Tue, Feb 19, 2019
By Dr. Warren Coats
Dr. Coats (Ph.D. U of Chicago) retired from the IMF in 2003 as Assistant Director of Monetary and Exchange Department. He was Chief of the SDR division of the Finance Department from 1982-1988. This blog post is a submission to the Bretton Woods@75 initiative: a global dialogue to honor 75 years of economic progress and to revitalize the spirit of Bretton Woods now and for the future.
Few initiatives would be more in keeping with the spirit and goals of the Bretton Woods Committee than the widespread use of a truly international currency—the IMF’s SDR. The deficiencies of the SDR allocated by the IMF and held on the books of its members and a few prescribed holders need not impede the use of the SDR as a unit of account in the private sector. The following outlines the suggested content of a board paper in which IMF staff report on actions they propose to encourage the development of market SDRs, and thus to build the foundation on which the SDR can become a more important international reserve asset. IMF staff should be encouraged to prepare such a paper.
Article XXII General Obligations of Participants
In addition to the obligations assumed with respect to special drawing rights under other articles of this Agreement, each participant undertakes to collaborate with the Fund and with other participants in order to facilitate the effective functioning of the Special Drawing Rights Department and the proper use of special drawing rights in accordance with this Agreement with the objective of making the special drawing right the principal reserve asset in the international monetary system.

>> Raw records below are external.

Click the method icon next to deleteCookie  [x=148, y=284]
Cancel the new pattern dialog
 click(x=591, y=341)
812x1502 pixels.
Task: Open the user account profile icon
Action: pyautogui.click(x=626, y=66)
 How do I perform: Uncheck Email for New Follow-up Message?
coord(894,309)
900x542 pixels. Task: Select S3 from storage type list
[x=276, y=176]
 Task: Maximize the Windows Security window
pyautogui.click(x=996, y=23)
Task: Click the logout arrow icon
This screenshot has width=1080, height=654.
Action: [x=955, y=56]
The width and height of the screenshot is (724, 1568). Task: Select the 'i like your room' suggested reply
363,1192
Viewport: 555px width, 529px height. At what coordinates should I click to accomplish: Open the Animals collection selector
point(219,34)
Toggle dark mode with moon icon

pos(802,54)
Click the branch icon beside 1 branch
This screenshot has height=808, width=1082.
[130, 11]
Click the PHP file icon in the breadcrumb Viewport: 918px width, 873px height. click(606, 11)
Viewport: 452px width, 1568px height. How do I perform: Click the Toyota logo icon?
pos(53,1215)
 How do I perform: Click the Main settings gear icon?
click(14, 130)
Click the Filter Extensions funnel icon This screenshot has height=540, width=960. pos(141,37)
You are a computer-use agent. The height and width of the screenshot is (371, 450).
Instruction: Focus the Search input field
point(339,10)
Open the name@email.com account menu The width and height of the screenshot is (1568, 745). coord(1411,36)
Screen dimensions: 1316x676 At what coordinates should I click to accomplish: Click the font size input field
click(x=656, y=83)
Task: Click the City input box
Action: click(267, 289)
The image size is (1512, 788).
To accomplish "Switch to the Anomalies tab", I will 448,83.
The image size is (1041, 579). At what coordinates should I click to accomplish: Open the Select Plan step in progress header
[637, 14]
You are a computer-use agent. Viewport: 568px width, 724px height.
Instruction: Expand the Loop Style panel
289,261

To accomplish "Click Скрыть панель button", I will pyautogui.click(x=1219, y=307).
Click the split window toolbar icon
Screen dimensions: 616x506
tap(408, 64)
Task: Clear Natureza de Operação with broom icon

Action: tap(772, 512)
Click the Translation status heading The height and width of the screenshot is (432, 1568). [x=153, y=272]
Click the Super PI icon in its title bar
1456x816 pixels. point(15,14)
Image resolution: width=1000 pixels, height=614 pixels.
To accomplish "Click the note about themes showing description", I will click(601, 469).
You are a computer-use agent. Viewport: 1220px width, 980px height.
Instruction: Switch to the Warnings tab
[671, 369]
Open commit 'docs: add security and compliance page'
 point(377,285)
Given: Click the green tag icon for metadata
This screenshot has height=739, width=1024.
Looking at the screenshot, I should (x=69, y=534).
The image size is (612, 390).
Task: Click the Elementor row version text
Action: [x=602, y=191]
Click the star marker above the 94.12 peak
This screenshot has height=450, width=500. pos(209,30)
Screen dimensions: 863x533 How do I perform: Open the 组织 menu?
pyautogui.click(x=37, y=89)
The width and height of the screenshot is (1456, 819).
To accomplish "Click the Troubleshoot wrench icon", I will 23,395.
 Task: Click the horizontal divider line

In support of member obligations to make “the special drawing right the principal reserve asset in the international monetary system” the IMF proposes to facilitate and encourage the private market uses of the SDR for pricing and paying for globally traded goods, as well as for denominating financial assets. The breath, depth and liquidity of such uses of the U.S. dollar is an important factor in the dollar’s widespread use in international payments and as a reserve currency.
For most purposes, the SDR, based on the market values of five major currencies, provides a more stable value for traded goods than does pricing them in any one of its currencies. Being able to settle contracts denominated in SDR in an SDR-denominated currency would further enhance the attractiveness of pricing goods and contracts in SDRs. Furthermore, denominating borrowing and lending in SDRs would give more stable value to cross border contracts than would any single currency for the same reasons. Similarly, SDR bonds would generally provide investments and liquid assets with more stable values than would bonds denominated in a single currency. Active and liquid markets in such SDR assets would help provide an attractive infrastructure for making the SDR the “principal reserve asset in the international monetary system.”
Staff will consult with the World Bank and other international financial institutions directly and, where appropriate, through member executive directors for the purpose of encouraging the extensive use of the SDR in denominating all aspects of their financial activities (borrowing, lending, financial reporting).
Staff will consult with commodity exporters directly or, where appropriate, through their executive directors and marketing organizations to urge the invoicing of such exports in SDRs.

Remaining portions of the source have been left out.